Fast Food Industry Serves Congress More Supersized Lies About Renewable Fuels
FOR IMMEDIATE RELEASE
February 26, 2015
Fast Food Industry Serves Up Congress More Supersized Lies About Renewable Fuels
Washington DC – What’s on the menu for Congress this week? Whoppers about the Renewable Fuel Standard’s role in rising food prices with a side of lies about its environmental impact, served up by the Fast Food Industry.
According to Politico, “The National Council of Chain Restaurants … hosted a fly-in [Wednesday], calling for action on the Renewable Fuel Standard. Franchisees and executives from Wendy’s, TGI Friday’s, White Castle and other restaurant brands met with lawmakers about the need to repeal the RFS and the corn ethanol mandate.

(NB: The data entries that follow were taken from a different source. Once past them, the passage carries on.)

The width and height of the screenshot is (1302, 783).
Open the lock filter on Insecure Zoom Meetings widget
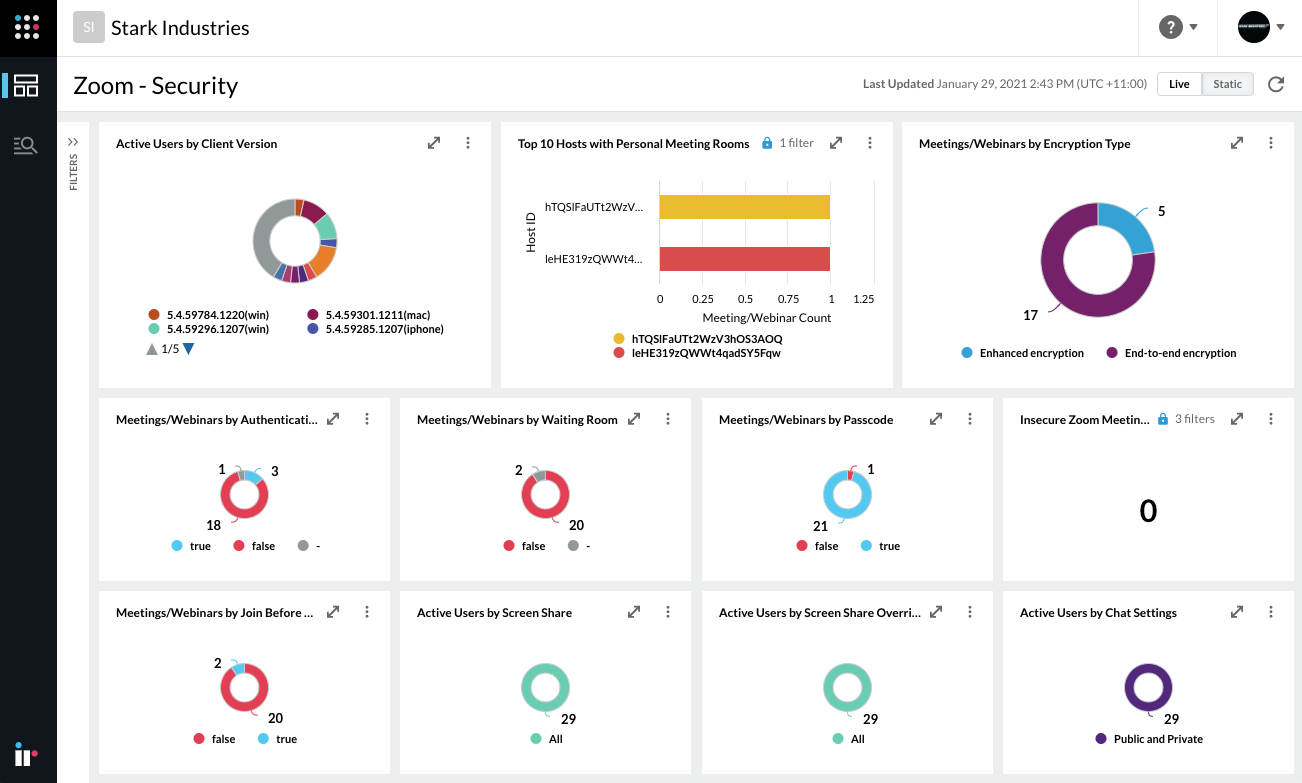pyautogui.click(x=1161, y=418)
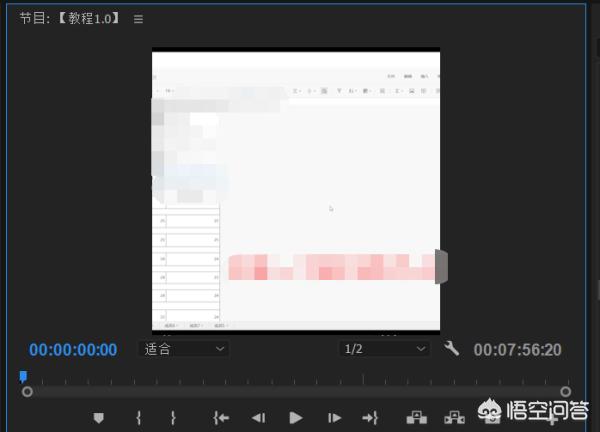Jump to the In point
Image resolution: width=600 pixels, height=432 pixels.
pyautogui.click(x=221, y=417)
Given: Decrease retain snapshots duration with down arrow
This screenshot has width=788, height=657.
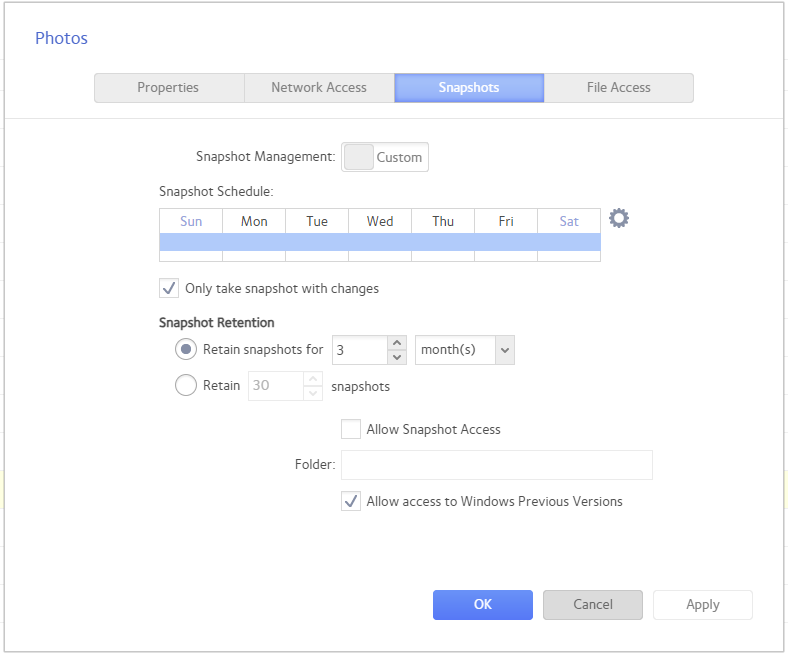Looking at the screenshot, I should tap(397, 357).
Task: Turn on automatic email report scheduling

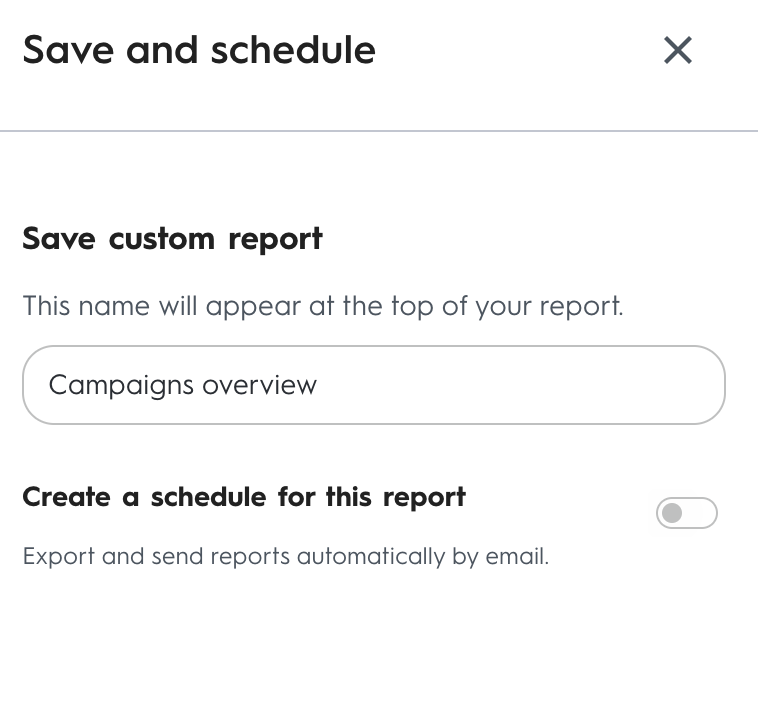Action: click(686, 513)
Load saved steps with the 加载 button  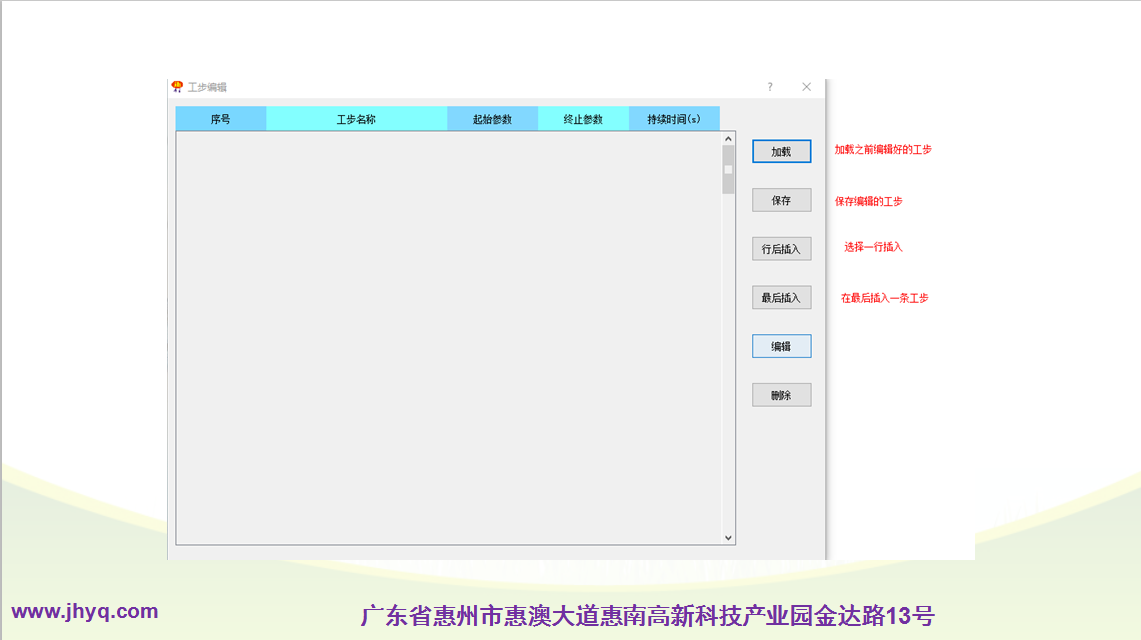pyautogui.click(x=781, y=152)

NCCR leads a food retail coalition known as “RFS Off the Menu” which is asking Congress to act on RFS legislation this year.”
“After spending $2.5 million lobbying last year alone, Big Grease is back roaming the halls of Congress to unthaw an unhealthy debate about renewable fuels based on lies,” said Jeremy Funk, Communications Director, Americans United for Change, the pro-renewable fuels, pro-environment group behind BigOilBigGrease.com. “They’re once again trying to mislead lawmakers that the RFS is to blame for rising food prices and carbon pollution, but when it comes to proving it, the beef is nowhere to be found. The fact is the World Bank and a number of leading ag academics and economists have studied renewable fuels’ impact on food prices at the grocery store extensively and concluded there simply isn’t one. The fact is renewable fuels are made from inedible corn, corn cobs, corn stalks and wood chips – not the corn you buy at the store. The fact is the World Bank found crude oil prices were responsible for over 50 percent of the increase in food prices since 2004. Instead of entrusting America’s energy policy to White Castle, we should be listening to the scientists at Argonne National Laboratory – who found that corn ethanol cuts carbon pollution by 34% compared to gasoline. Why Big Food is doing this is obvious: to supersize their profits. The so-called “RFS Off the Menu” campaign is nothing but a ruse for Big Grease to deflect blame for high food prices from themselves and their partners in greed: Big Oil. Big Oil and Big Grease have formed an alliance towards the common goal of keeping prices, and therefore profits, high. Big Food desperately wants a scape goat so they don’t have to pass any of their record profits onto consumers by simply lowering prices themselves.”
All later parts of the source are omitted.